Events and their circumstances are complicit processes; there are no simple cause and effect relationships. Our minds, however, prefer 'narrativium', a simple story when events and our responses to them are in sequence.

In reality, actions, events, contexts are multicausal and recursive; interacting complex systems modify each other, over and over, and any result can differ radically from what's gone before. As we're learning after the financial crisis in 2008, old rules don't work, order whirls, surprise is unnervingly insistent, no-one is in control.

But our minds baulk at apparent randomness and disorder. Many of us flail and try to "simplify complexity" or demand quick meaning from the inexplicable in order to manage or control it. Yet if a system can be seen in something closer to its full exhuberant state, however complicated and difficult, previously hidden opportunities will emerge.

Just as a dashboard with its carefully calibrated gauges, cannot be mistaken for the moving car, no single mental model provides The Answer.

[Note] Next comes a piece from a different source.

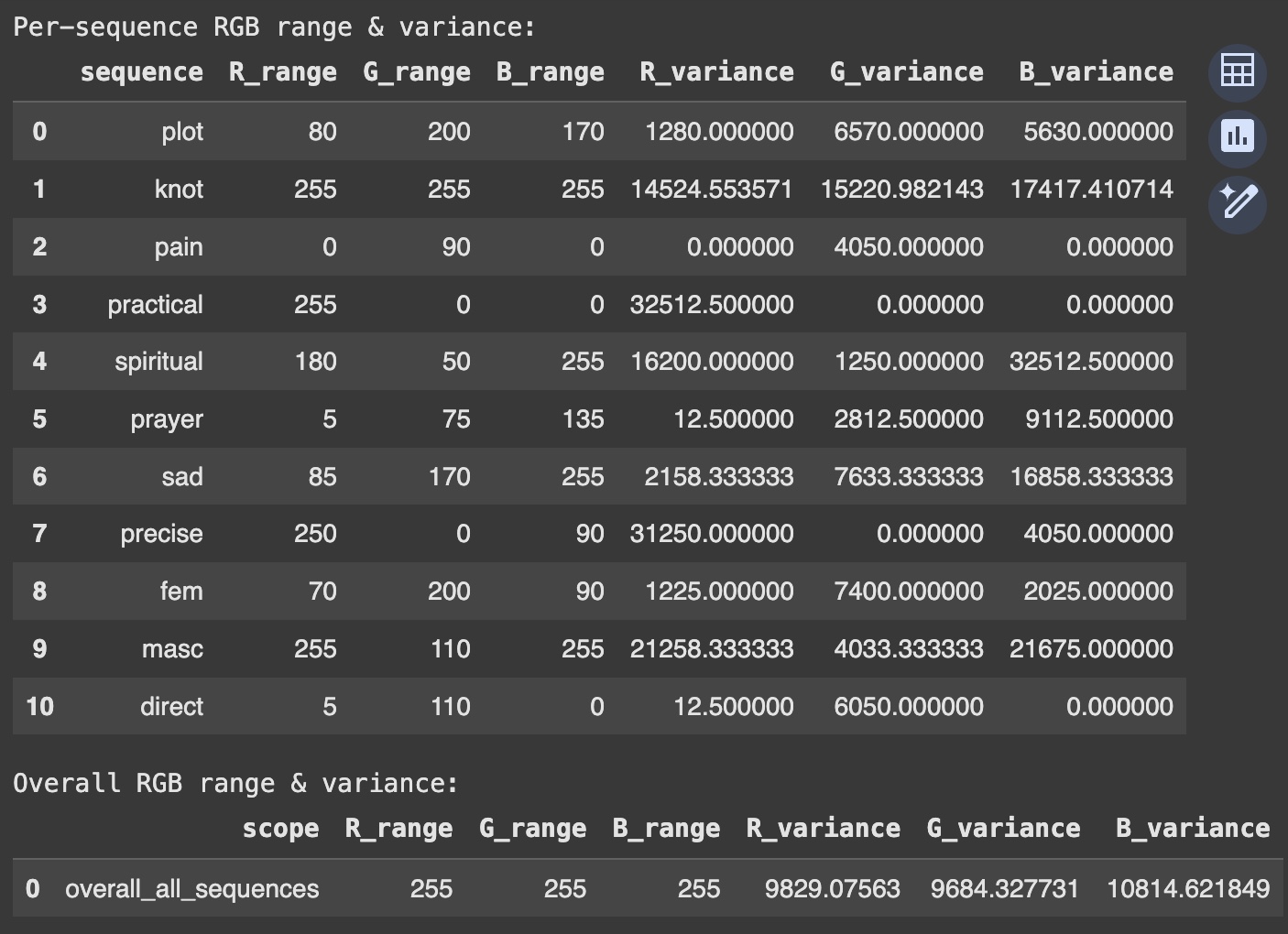This screenshot has height=934, width=1288.
Task: Click the sequence column header
Action: 142,71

New perceptions,new 'gauges' in our minds will help us to see non-sense for what it is, and make new-sense of what's happening and might happen.

In modern times, we have a mathematical understanding of how epidemics function. Contrast the reasoning behind vaccination programmes or the provision of emergency services with the superstitious beliefs about disease and other misfortune from earlier eras.

Epidemics are riddled at many levels with what are known as 'small worlds'. These are networks of interactions. Networks and their dynamics give us an important suite of mental models. For example, when we bump into a school friend from decades ago in some foreign city, we're surprised at the 'small world' we've just encountered, feel something eerie has happened. Amazement at the meeting is misplaced.